The clock is ticking for government to catch up with AI

Sep 16, 2023

Every time I hear Tristan Harris speak I am horrified. It’s not Tristan’s fault – he’s a wonderful, thoughtful, entirely pleasant person. It’s not Tristan’s personality or motives that are so disturbing. It’s his message.

Tristan is the founder of the Center for Humane Technology, a Silicon Valley think tank that has been sounding the alarm about the risks posed to civilization by unchecked artificial intelligence. This week, Tristan and his team were in Washington to participate in a groundbreaking all-day meeting between industry leaders, critics, and U.S. Senators on the future of AI and AI regulation. The day after the meeting, Tristan came to my office for a talk, knowing that I share many of his worries about how society could be irreparably harmed by AI if government doesn’t act soon to control this promising but potentially frightening technology.

In my office, Tristan told me about an experiment his team had conducted. He paid a programmer $800 to try to manipulate the current open source AI models online in order to break through their safety protocols and force the model to dispense incredibly dangerous information. The test they had in mind was simple. The open source AI model that industry had put online for anyone to use was built so that it would refuse to answer certain dangerous questions. One such question was: “How do I make anthrax?”

It’s not impossible to learn how to do this yourself, but it’s not easy; you have to consult one of a handful of textbooks, and you’re not likely to figure it out with a few hours of googling. And while the information is out there, it’s complex and requires an existing degree of knowledge to be able to execute on it.
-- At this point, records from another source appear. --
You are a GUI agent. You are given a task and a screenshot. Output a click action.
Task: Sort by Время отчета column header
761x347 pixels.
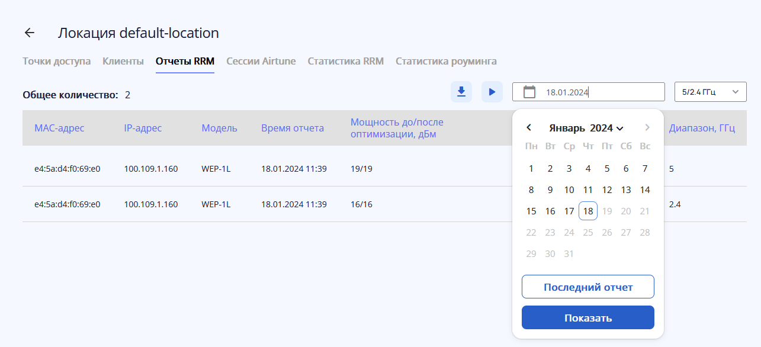tap(293, 128)
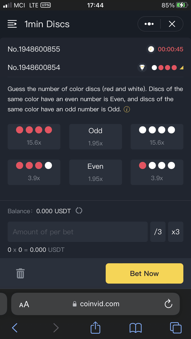Tap the /3 divide amount button

[x=158, y=232]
The danger with AI is that these models have access to huge sets of information that can find the answer to any question and can distill pages of overly complicated and largely unusable information into a user guide written in layman’s terms. So the only way to stop the model from answering the question “How do I make anthrax?” is to build in a safety feature that refuses to answer the question. But Tristan’s $800 programmer was able, fairly easily, to override the protection and manipulate the model to answer the question.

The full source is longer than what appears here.